▸ **Exercise details**: Down to the last line, output the records below exactly.

▸ **Exercise data**:

= Beginning of Section =

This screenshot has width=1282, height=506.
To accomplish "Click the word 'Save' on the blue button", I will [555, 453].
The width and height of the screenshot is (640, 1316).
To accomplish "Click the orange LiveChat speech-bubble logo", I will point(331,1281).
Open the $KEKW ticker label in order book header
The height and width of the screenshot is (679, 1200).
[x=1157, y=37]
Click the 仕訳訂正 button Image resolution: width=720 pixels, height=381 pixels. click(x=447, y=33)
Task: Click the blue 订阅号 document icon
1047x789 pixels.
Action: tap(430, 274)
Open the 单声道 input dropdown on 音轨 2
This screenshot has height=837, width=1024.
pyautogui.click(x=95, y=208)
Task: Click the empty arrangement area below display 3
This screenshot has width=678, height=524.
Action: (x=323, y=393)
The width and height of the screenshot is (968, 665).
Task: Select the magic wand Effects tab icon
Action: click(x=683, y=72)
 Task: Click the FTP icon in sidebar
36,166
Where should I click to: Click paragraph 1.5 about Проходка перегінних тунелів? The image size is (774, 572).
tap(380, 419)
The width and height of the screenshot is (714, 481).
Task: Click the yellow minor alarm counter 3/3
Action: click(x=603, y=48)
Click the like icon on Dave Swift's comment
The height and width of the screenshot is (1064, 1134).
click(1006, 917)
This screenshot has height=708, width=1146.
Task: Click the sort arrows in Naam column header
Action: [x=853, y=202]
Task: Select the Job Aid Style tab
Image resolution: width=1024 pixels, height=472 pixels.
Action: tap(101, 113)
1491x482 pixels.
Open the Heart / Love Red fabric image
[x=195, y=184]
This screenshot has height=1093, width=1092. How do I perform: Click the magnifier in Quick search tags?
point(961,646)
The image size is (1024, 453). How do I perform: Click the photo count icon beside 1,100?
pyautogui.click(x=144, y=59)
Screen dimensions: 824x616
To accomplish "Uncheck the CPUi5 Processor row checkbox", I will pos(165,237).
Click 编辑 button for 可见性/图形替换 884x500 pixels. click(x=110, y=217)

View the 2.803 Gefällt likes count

= End of Section =

▸ **Answer space**:
This screenshot has width=1282, height=506.
To accomplish "Click the word 'Save' on the blue button", I will [555, 453].
The width and height of the screenshot is (640, 1316).
To accomplish "Click the orange LiveChat speech-bubble logo", I will point(331,1281).
Open the $KEKW ticker label in order book header
The height and width of the screenshot is (679, 1200).
[x=1157, y=37]
Click the 仕訳訂正 button Image resolution: width=720 pixels, height=381 pixels. click(x=447, y=33)
Task: Click the blue 订阅号 document icon
1047x789 pixels.
Action: tap(430, 274)
Open the 单声道 input dropdown on 音轨 2
This screenshot has height=837, width=1024.
pyautogui.click(x=95, y=208)
Task: Click the empty arrangement area below display 3
This screenshot has width=678, height=524.
Action: (x=323, y=393)
The width and height of the screenshot is (968, 665).
Task: Select the magic wand Effects tab icon
Action: click(x=683, y=72)
 Task: Click the FTP icon in sidebar
36,166
Where should I click to: Click paragraph 1.5 about Проходка перегінних тунелів? The image size is (774, 572).
tap(380, 419)
The width and height of the screenshot is (714, 481).
Task: Click the yellow minor alarm counter 3/3
Action: click(x=603, y=48)
Click the like icon on Dave Swift's comment
The height and width of the screenshot is (1064, 1134).
click(1006, 917)
This screenshot has height=708, width=1146.
Task: Click the sort arrows in Naam column header
Action: [x=853, y=202]
Task: Select the Job Aid Style tab
Image resolution: width=1024 pixels, height=472 pixels.
Action: tap(101, 113)
1491x482 pixels.
Open the Heart / Love Red fabric image
[x=195, y=184]
This screenshot has height=1093, width=1092. How do I perform: Click the magnifier in Quick search tags?
point(961,646)
The image size is (1024, 453). How do I perform: Click the photo count icon beside 1,100?
pyautogui.click(x=144, y=59)
Screen dimensions: 824x616
To accomplish "Uncheck the CPUi5 Processor row checkbox", I will pos(165,237).
Click 编辑 button for 可见性/图形替换 884x500 pixels. click(x=110, y=217)

View the 2.803 Gefällt likes count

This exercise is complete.